Terence Francis Eagleton (born 22 February 1943, Salford then in Lancashire) is a British literary theorist and critic, regarded by some as Britain's most influential living literary critic.[1] Formerly Eagleton was Thomas Wharton Professor of English Literature at the University of Oxford (1992-2001) and John Edward Taylor Professor of English Literature at the University of Manchester until 2008. In October 2008, Terry Eagleton was appointed to a Chair in English Literature at the Department of English & Creative Writing at Lancaster University. He also holds a visiting professorship at National University of Ireland, Galway.

He has written more than forty books, including Literary Theory: An Introduction (1983);[2] The Ideology of the Aesthetic (1990), and The Illusions of Postmodernism (1996).

He will give a Gifford Lecture in March 2010, titled The God Debate.[3]

Contents

[edit] Career

Eagleton obtained both his M.A. and Ph.D. from Trinity College, Cambridge and then became a Fellow of Jesus College, Cambridge. Having spent some years at Oxford at Wadham College, Linacre College and St. Catherine's College; he was John Edward Taylor Professor of Cultural Theory at the University of Manchester until he was forcibly retired in 2008. [4].

At Cambridge, Eagleton was a student of the left-wing literary critic Raymond Williams. He began his literary studies with the 19th and 20th centuries, then adapted to the stringent academic Marxism of the 1970s. He then published an attack on his mentor—Williams' relation to the Marxist tradition was more nuanced—in the pages of the New Left Review, doing so in the mode of the French critic Louis Althusser.
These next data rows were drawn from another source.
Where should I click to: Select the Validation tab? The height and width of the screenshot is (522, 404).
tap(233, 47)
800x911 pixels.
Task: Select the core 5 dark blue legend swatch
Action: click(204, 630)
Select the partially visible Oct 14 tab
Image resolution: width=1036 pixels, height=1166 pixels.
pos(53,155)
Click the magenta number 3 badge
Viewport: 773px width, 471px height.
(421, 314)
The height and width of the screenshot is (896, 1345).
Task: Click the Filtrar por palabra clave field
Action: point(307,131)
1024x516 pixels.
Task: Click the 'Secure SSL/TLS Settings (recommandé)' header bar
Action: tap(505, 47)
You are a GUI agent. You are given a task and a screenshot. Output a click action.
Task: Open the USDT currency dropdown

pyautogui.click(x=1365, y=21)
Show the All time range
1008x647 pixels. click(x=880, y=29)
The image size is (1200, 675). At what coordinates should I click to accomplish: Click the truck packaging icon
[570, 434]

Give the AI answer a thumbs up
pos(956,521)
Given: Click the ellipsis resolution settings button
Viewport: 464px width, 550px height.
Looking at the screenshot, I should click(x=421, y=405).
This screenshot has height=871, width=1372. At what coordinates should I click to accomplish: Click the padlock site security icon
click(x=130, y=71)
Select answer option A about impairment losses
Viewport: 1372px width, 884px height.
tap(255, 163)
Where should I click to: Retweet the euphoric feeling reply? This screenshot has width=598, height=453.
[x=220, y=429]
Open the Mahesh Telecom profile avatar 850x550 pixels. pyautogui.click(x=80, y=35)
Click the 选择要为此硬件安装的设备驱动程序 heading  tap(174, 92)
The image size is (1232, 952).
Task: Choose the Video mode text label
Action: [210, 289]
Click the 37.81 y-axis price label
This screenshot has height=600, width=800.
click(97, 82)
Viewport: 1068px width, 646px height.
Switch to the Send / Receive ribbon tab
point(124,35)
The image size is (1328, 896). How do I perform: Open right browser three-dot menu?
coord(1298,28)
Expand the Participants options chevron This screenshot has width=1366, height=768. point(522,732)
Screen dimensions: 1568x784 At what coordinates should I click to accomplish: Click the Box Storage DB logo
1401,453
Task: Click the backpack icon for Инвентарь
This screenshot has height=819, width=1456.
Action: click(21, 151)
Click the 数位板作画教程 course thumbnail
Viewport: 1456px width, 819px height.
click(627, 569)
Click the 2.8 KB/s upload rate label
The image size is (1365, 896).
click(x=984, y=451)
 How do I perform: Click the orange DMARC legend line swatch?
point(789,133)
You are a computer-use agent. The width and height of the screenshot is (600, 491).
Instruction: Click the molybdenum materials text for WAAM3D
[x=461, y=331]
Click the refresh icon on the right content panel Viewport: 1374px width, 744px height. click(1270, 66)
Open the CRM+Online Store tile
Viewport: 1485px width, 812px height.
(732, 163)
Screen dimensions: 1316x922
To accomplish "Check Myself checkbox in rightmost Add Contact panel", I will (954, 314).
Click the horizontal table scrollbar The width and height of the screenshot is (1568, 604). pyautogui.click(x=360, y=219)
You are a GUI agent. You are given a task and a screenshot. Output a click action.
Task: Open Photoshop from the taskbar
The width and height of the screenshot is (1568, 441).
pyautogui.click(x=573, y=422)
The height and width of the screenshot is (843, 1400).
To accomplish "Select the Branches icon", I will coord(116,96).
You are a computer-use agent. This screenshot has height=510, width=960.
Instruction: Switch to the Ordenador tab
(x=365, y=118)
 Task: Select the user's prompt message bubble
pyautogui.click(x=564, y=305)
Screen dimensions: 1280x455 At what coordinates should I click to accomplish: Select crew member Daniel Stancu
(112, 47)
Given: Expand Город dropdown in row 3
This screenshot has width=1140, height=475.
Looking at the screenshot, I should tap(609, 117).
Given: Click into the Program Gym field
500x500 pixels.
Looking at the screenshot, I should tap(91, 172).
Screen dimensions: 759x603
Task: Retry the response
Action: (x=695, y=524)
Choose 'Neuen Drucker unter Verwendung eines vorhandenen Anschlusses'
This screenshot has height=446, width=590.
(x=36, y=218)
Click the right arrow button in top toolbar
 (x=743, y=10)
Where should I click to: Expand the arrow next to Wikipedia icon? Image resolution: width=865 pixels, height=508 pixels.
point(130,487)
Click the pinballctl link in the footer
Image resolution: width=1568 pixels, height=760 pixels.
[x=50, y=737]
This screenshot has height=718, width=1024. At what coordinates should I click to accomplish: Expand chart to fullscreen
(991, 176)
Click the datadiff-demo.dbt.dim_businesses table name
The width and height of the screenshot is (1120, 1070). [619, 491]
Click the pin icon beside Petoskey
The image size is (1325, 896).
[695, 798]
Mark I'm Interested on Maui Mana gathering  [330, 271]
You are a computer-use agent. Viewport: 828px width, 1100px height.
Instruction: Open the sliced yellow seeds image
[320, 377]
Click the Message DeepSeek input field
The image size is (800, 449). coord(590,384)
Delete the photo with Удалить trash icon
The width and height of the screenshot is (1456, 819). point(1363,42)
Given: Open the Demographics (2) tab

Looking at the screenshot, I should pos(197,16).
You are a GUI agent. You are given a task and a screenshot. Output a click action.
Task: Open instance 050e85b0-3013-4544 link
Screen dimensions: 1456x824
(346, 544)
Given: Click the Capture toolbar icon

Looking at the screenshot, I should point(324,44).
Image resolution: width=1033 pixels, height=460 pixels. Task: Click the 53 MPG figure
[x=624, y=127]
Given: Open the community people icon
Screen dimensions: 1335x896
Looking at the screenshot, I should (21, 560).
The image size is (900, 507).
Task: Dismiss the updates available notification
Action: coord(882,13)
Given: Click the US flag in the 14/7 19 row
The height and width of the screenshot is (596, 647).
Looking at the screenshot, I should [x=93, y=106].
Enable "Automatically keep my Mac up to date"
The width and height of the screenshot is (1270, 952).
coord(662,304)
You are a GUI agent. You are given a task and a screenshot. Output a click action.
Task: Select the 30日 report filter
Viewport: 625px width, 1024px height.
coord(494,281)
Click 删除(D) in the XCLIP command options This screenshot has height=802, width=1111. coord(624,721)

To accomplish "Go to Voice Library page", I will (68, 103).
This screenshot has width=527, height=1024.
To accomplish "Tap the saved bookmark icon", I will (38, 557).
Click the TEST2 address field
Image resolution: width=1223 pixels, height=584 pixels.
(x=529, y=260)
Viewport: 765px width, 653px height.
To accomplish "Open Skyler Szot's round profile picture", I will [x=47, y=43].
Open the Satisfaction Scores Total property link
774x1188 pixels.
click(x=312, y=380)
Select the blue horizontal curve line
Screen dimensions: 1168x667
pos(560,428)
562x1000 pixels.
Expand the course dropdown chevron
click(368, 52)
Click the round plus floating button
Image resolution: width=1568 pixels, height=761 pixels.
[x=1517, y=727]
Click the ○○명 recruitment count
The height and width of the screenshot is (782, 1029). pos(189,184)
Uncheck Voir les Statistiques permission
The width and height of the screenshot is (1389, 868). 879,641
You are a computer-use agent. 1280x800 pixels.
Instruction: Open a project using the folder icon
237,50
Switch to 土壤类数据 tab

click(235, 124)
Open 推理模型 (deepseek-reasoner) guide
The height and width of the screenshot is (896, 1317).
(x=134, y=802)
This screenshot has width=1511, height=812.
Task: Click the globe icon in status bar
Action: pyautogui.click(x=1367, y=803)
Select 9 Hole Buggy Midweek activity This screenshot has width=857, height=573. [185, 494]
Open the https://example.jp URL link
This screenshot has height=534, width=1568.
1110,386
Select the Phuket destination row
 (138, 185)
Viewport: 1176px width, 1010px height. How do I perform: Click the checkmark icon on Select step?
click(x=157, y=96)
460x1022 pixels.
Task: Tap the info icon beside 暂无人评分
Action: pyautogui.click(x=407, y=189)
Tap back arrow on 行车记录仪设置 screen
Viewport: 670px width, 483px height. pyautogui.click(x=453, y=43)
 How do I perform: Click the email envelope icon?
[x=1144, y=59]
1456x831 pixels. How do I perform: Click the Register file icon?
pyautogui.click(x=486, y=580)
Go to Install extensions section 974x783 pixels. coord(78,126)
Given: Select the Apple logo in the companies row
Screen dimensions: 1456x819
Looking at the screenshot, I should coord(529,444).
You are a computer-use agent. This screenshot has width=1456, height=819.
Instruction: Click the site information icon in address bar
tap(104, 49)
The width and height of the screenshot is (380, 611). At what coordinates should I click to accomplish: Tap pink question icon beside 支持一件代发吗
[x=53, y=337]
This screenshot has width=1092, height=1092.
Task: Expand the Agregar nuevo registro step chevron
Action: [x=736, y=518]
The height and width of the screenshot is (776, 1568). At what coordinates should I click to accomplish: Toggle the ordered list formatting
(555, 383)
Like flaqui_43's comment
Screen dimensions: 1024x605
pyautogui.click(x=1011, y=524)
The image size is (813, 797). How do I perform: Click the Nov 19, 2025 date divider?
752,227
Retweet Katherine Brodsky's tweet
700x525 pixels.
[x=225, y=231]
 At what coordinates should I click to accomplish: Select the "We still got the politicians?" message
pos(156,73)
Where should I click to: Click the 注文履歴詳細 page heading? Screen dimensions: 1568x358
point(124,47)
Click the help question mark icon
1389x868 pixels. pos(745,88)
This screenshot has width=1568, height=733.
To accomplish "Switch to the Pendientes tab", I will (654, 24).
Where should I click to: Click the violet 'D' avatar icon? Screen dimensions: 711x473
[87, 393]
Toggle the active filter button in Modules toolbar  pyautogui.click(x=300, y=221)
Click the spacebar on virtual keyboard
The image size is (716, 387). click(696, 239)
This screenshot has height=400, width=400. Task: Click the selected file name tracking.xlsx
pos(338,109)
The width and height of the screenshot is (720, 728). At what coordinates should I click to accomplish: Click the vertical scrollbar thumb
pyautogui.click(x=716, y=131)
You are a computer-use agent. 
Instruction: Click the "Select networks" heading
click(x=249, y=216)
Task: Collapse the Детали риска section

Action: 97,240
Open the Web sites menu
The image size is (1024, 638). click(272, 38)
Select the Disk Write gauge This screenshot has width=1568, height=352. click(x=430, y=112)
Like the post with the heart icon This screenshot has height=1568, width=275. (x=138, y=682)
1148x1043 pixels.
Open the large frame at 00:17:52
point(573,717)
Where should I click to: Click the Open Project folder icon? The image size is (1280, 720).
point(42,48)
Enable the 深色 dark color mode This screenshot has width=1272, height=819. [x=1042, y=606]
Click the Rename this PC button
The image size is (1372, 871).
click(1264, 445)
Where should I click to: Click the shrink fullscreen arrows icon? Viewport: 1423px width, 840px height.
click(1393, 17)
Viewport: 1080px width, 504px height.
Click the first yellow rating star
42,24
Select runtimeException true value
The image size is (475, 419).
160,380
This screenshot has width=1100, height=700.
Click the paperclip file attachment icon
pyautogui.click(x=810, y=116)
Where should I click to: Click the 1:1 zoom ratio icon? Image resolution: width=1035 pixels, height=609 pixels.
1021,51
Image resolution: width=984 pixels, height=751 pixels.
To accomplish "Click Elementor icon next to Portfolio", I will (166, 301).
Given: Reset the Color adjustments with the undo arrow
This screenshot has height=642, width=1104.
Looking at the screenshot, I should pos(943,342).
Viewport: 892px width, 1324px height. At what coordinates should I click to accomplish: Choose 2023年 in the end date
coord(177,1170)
More recently, Eagleton has in a sense looked intellectually back to his Cambridge years, reintegrating cultural studies with more traditional literary theory. During the 1960s, he'd become involved with the left-wing Catholic group Slant, authoring a number of theological articles, as well as a book Towards a New Left Theology. His most recent publications suggest a renewed interest in theological themes. Another significant theoretical influence on Eagleton is psychoanalysis. He has been an important advocate for the work of Slavoj Žižek in the United Kingdom.

[edit] Published thought

[edit] Theory

Literary Theory: An Introduction (1983, revised 1996), probably his best-known work, traces the history of the study of texts, from the Romantics of the nineteenth century to the postmodernists of the later twentieth century. Eagleton's thought remains firmly rooted in the Marxist tradition; he has also produced critical work on such more recent modes of thought as structuralism, Lacanian analysis, and deconstruction.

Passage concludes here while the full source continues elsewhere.